The Extremists in control of the Republican Party are at war with the moderates of their own party, and the moderates have
started to notice:
The next squeeze, for the moderates, will be the explosive question of whether Republican leaders should change Senate rules to bar Democrats from using the filibuster, a two-century-old parliamentary tactic, to block the judicial nominees. Dr. Frist is advocating the change, and a confrontation is widely expected next week.
. . . Mr. Specter is in a particularly tight spot. He is trying to remain neutral, but as Judiciary Committee chairman is expected to advocate for the nominees. John Breaux, a centrist Democrat who was in the Senate until last year, said defying party leaders could be especially risky for a committee chairman. "They can put an awful lot of pressure on you," he said of the leaders. "They say, 'Look, you're a chairman because your party is in control, and you've got to be with the party.' So when you break with them, you have to be fast on foot to explain it."

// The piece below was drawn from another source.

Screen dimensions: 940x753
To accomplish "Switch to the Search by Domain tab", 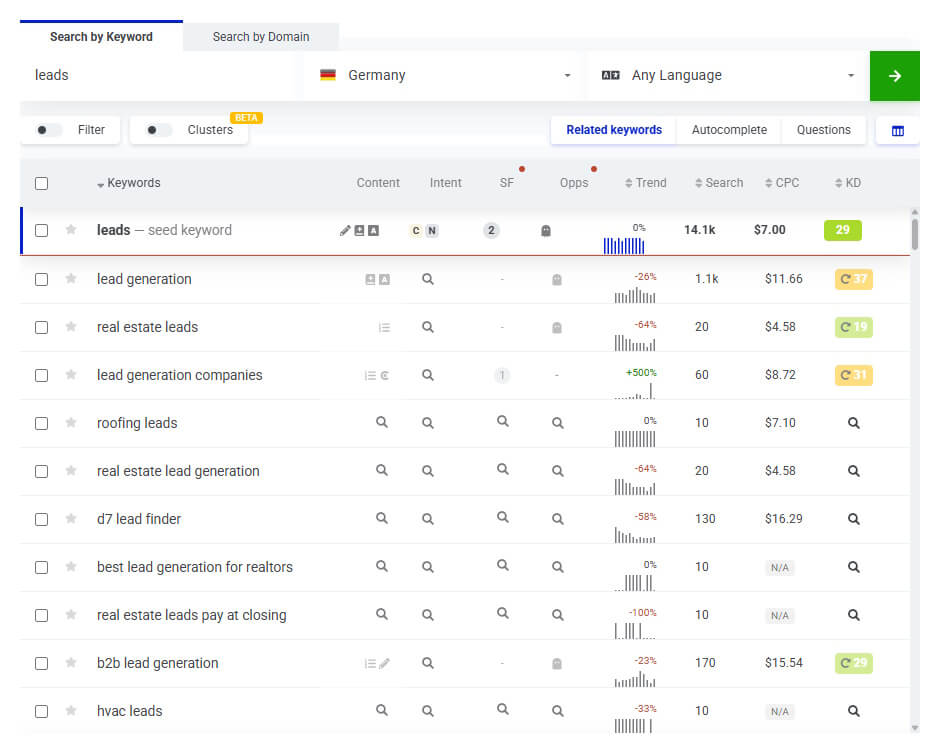I will [260, 36].
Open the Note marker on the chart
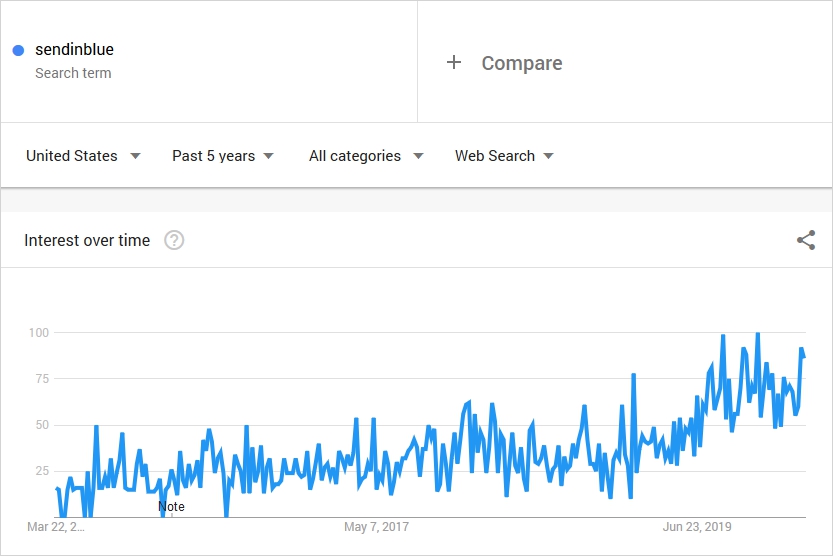The height and width of the screenshot is (556, 833). [x=171, y=507]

Ms. Collins, chairwoman of the domestic security committee, is also taking that risk. Along with Ms. Snowe, she has expressed reservations about the rules change, as well as the Social Security plan. Last week, the two returned to Maine to find themselves the targets of an advertising campaign on the judicial nominees, a campaign that had the endorsement of Dr. Frist.
Can you believe that the Senate Majority Leader has approved running ads against Senators from his OWN Party? It is the Dobsons and Robertsons who run the Republican Party. The most extreme elements in the Republican Party call the shots now. But the moderates now realize it:
By this week, Ms. Collins seemed a bit worn down by that debate. "

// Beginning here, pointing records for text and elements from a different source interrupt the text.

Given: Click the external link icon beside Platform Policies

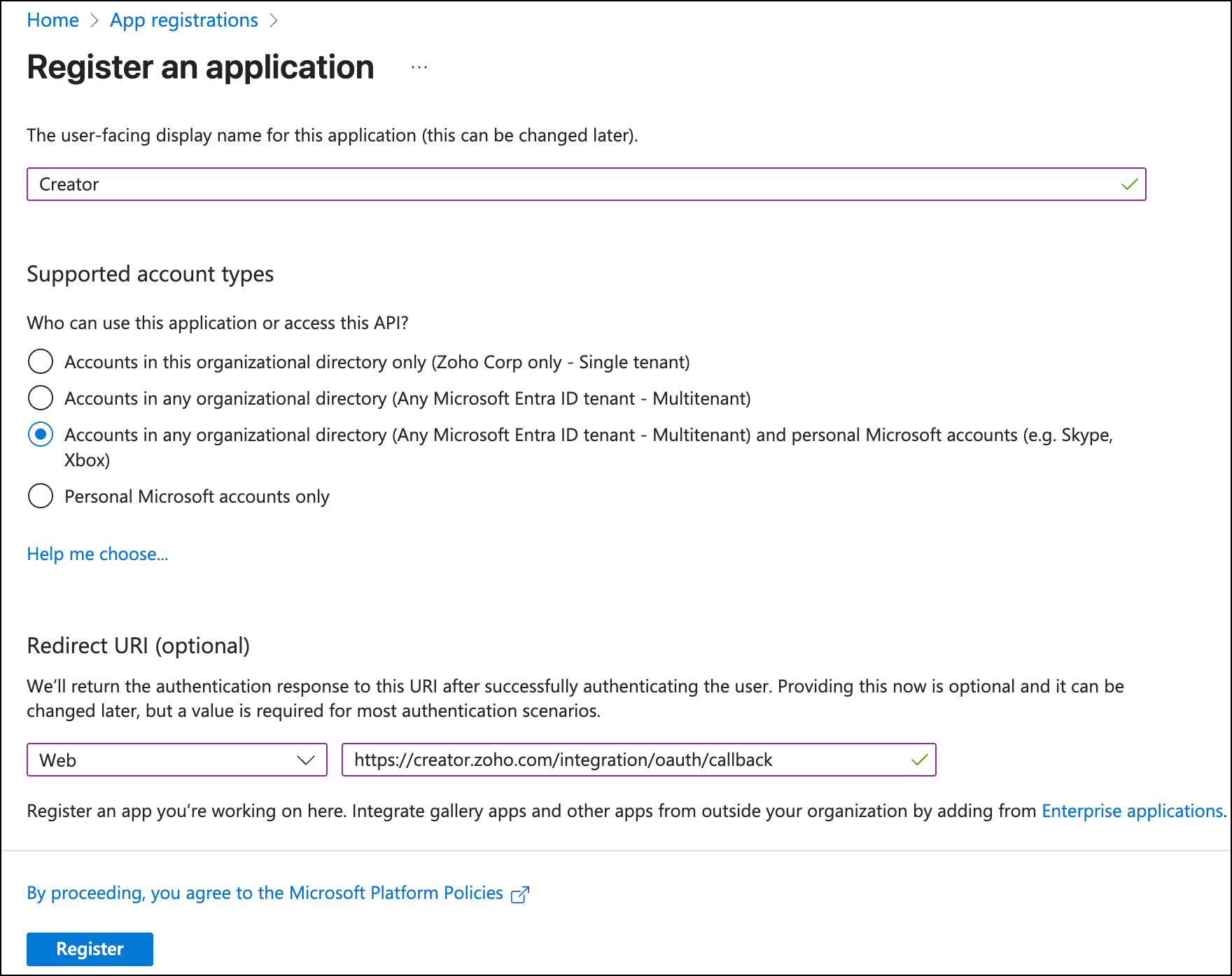Looking at the screenshot, I should tap(520, 894).
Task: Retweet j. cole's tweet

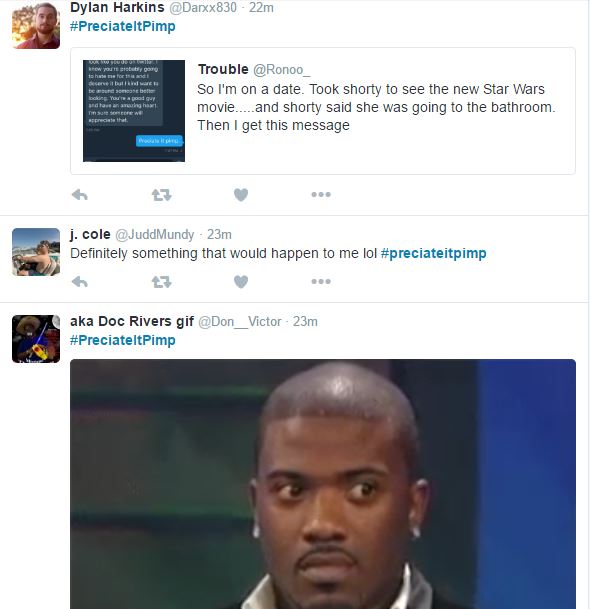Action: 162,282
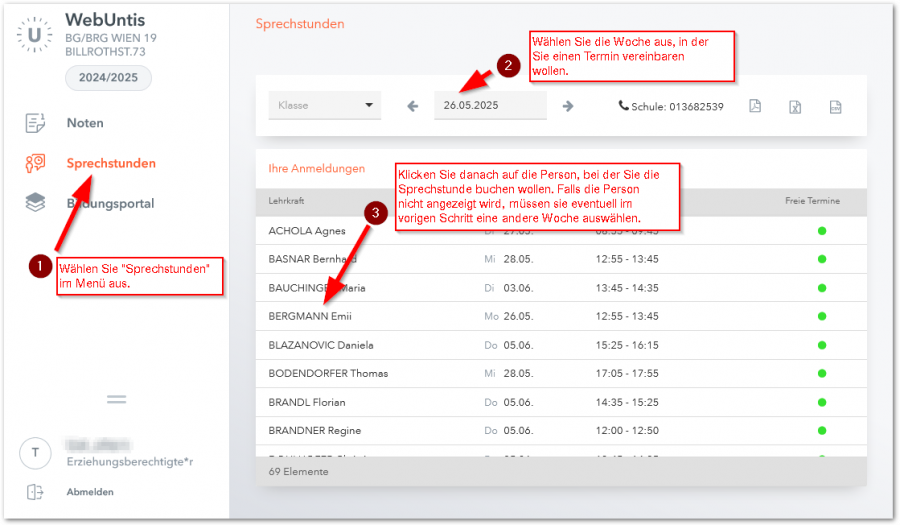900x525 pixels.
Task: Select Sprechstunden menu label
Action: tap(111, 163)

It seems like it's issue after issue this year," she said, adding that she often envies "those senators for whom everything is black and white."

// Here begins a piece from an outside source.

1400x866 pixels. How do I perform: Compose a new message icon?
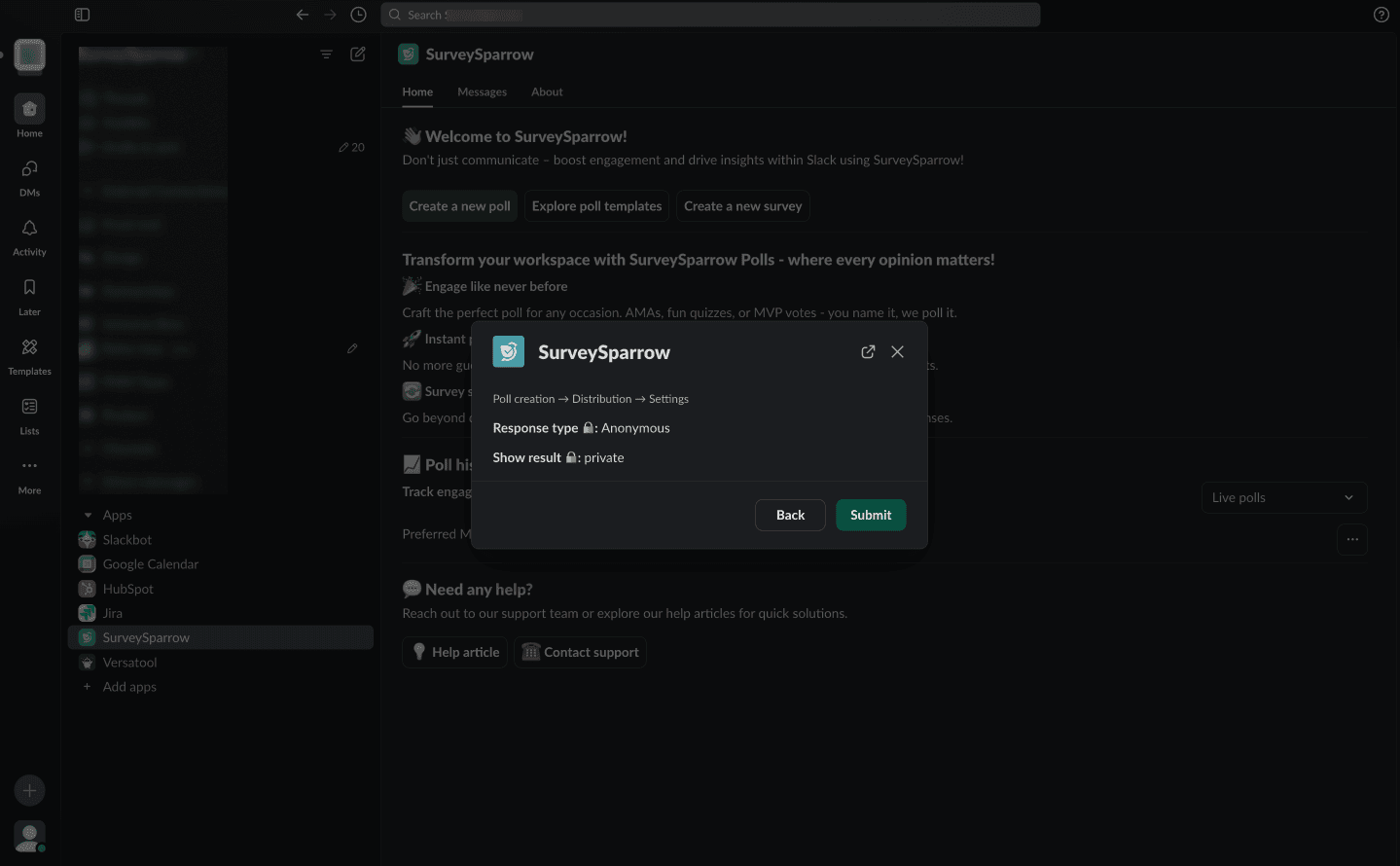(x=358, y=54)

Ms. Snowe, meanwhile, had a message for fellow Republicans: "Frankly," she said, "the election of the president drew from Americans who describe themselves as moderates, which is about 45 percent of Americans today. That's something we overlook at our own peril."
With due respect to Sens. Snowe and Collins, you overlook at your own peril that the head of the Republican Party is now the Reverend James Dobson of Colorado Spring, Colorado.